WATRA provides a strategy-backed advisory services for companies seeking to mitigate tax liabilities and minimize risk through varied corporate structure strategy.
We have a vast expertise in the genre of tax affairs for individuals and corporate organisations and individuals. Our external audit and reviewing services ensure that the organisation is absolutely compliant with the necessary tax requirements. We make sure that there is no scope for non-compliance with the required tax regulations.
We take into account the amount of corporate taxes to be paid at the end of the year so that it becomes easier to get a consolidated perspective of the number of financial burdens for clearing. We perform both internal and external audits to ensure that the tax burden is not at all higher than it should have been. We include the implementation of accelerated legislative changes that will allow for greater flexibility in shifting, downsizing, consolidated operations and more effective closure.

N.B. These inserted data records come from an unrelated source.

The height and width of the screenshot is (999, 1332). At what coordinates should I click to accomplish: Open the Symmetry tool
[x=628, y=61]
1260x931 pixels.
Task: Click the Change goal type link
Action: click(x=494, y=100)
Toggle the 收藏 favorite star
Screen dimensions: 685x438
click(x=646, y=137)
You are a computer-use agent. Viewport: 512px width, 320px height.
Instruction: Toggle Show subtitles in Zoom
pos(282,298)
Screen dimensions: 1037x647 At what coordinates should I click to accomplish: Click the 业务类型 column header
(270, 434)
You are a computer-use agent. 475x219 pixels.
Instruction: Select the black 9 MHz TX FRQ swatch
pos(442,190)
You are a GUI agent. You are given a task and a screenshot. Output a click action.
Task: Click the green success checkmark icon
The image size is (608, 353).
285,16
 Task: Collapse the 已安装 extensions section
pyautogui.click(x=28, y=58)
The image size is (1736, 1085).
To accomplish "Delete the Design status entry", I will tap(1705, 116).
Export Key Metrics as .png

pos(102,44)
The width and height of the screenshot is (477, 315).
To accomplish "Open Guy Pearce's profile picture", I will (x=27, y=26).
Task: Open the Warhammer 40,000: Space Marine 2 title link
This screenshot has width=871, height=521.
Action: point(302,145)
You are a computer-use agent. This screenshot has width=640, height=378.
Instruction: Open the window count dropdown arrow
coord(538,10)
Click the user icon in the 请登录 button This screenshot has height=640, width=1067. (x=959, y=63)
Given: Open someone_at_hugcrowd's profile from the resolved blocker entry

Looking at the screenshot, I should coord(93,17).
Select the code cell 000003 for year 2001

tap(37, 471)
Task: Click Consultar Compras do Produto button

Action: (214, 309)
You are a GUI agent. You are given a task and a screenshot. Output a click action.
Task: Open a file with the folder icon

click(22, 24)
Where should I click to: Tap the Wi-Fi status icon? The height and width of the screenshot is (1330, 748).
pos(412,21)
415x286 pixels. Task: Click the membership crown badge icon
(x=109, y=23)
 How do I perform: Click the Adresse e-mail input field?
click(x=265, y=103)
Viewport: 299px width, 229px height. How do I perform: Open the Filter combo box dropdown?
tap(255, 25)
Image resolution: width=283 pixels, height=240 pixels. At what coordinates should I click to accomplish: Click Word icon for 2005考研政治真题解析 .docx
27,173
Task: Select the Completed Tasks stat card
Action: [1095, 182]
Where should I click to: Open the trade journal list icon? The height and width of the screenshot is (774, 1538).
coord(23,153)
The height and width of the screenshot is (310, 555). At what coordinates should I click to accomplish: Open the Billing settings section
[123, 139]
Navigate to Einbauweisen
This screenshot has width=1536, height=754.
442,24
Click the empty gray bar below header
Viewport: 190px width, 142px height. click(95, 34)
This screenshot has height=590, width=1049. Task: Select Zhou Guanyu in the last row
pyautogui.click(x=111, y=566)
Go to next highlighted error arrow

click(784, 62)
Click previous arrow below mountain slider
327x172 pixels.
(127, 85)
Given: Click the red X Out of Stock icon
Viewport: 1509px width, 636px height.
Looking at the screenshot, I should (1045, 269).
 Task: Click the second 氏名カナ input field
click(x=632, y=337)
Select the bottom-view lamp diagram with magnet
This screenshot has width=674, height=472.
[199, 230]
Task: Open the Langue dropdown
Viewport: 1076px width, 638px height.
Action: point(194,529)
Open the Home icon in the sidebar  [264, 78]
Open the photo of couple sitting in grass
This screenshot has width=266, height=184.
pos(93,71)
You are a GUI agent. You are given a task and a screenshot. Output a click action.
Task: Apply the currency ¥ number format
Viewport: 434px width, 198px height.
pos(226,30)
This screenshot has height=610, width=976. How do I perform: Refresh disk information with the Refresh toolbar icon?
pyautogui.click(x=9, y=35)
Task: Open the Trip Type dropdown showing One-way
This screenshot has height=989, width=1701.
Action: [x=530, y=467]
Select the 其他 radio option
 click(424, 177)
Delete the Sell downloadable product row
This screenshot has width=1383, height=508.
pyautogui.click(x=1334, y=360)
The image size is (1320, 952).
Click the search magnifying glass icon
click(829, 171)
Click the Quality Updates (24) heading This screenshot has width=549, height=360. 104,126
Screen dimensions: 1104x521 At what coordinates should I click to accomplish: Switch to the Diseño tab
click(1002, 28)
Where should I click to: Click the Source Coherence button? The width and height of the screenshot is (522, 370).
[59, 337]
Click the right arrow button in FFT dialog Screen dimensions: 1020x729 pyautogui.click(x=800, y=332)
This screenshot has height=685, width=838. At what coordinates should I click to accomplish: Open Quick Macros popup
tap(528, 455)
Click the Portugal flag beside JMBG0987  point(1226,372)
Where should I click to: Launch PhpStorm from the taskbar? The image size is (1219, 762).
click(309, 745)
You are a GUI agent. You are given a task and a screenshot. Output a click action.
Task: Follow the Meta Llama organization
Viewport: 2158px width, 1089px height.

Reasons for Corporate Restructuring
Corporate restructuring is implemented under the following scenarios:
Change in the Strategy.
- Lack of profits
Cash Flow Requirement
- Spin and Split Offs
Corporate Restructuring takes place in two forms:
The Financial Restructuring may take place due to a drastic fall in the sales because of the adverse economic conditions. Here, the firm may change the equity pattern, cross-holding pattern, debt-servicing schedule and the equity holdings. All this is done to sustain the profitability of the firm and sustain in the market. Generally, the financial or legal advisors are hired to assist the firms in the negotiations.
The Organizational Restructuring means changing the structure of an organization, such as reducing the hierarchical levels, downsizing the employees, redesigning the job positions and changing the reporting relationships. This is done to cut the cost and pay off the outstanding debt to continue with the business operations in some manner.
The need for a corporate restructuring arises because of the change in company’s ownership structure due to a merger or takeover, adverse economic conditions, adverse changes in business such as bankruptcy or buyouts, over employed personnel, lack of integration between the divisions, etc.